为什么提振:: is_same＆LT; INT常量和放大器;,提振:: add_const＆LT; INT和放大器;＆GT; ::值等于假的？ [英] Why does boost::is_same<int const&, boost::add_const<int &>::value equal false?

问题描述

我通过C ++模板元编程的亚伯拉罕＆放工作; Gurtovoy
这实际上不是在第二章，但是我尝试过，而在第一次练习中（2.10，2.0），这是混淆了我：

I'm working through "C++ Template Metaprogramming" by Abrahams & Gurtovoy" This isn't actually in chapter two but is something I tried whilst working on the first exercise (2.10, 2.0) which is confusing me:

#include <iostream>
#include <boost/type_traits.hpp>

std::string display(bool b)
{
  return (b ? "true" : "false");
}

int main()
{
   using namespace std;

   cout << display(boost::is_same<int const&, boost::add_const<int &>::type >::value) << "\n";

     return 0;
}

输出是假。
但是，如果我删除了引用，即'廉政常量和INT。输出是'真'。

The output is 'false'. However if I remove the references, i.e. 'int const' and 'int'. The output is 'true'.

推荐答案

如果你试图用三分球一样的东西，如

If you tried the same thing with pointers, as in

boost::is_same<int const *, boost::add_const<int *>::type>::value

你会发现这也是假的，因为的boost :: add_const＆LT; INT *＆GT; ::类型生成为int * const的类型，这显然是不一样的 INT常量* 。

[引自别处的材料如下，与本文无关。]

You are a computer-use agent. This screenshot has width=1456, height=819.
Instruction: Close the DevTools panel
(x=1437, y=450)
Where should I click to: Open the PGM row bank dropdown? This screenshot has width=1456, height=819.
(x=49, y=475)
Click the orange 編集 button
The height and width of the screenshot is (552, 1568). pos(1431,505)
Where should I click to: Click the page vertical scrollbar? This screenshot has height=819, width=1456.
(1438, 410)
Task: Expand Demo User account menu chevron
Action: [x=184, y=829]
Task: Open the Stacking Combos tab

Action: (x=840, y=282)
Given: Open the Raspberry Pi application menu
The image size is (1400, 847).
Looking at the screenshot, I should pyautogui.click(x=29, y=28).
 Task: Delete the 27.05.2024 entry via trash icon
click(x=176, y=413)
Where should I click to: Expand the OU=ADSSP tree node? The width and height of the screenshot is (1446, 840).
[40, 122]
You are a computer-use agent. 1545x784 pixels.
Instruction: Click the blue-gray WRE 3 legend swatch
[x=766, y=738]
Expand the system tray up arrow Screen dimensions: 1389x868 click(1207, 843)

you'd discover that it is also false, since boost::add_const<int *>::type generates int *const type, which is obviously not the same as int const *.

从本质上同样的事情发生与引用，即的boost :: add_const＆LT; INT和放大器;＆GT; ::类型是生成一个尝试 INT ＆安培;常量。从形式上看，键入 INT和放大器;常量在C ++中非法 - CV-资格不能应用于引用本身。因此，的boost :: add_const 的设计是一个空操作在这种情况下，这意味着的boost :: add_const＆LT; INT和放大器;计算值： ：键入生成 INT和放大器; 再次

Essentially the same thing happens with references, i.e. boost::add_const<int &>::type is an attempt to generate int &const. Formally, type int &const is illegal in C++ - cv-qualification cannot be applied to the reference itself. So, boost::add_const is designed to be a no-op in this case, meaning that boost::add_const<int &>::type generates int & again.

这篇关于为什么提振:: is_same＆LT; INT常量和放大器;,提振:: add_const＆LT; INT和放大器;＆GT; ::值等于假的？的文章就介绍到这了，希望我们推荐的答案对大家有所帮助，也希望大家多多支持IT屋！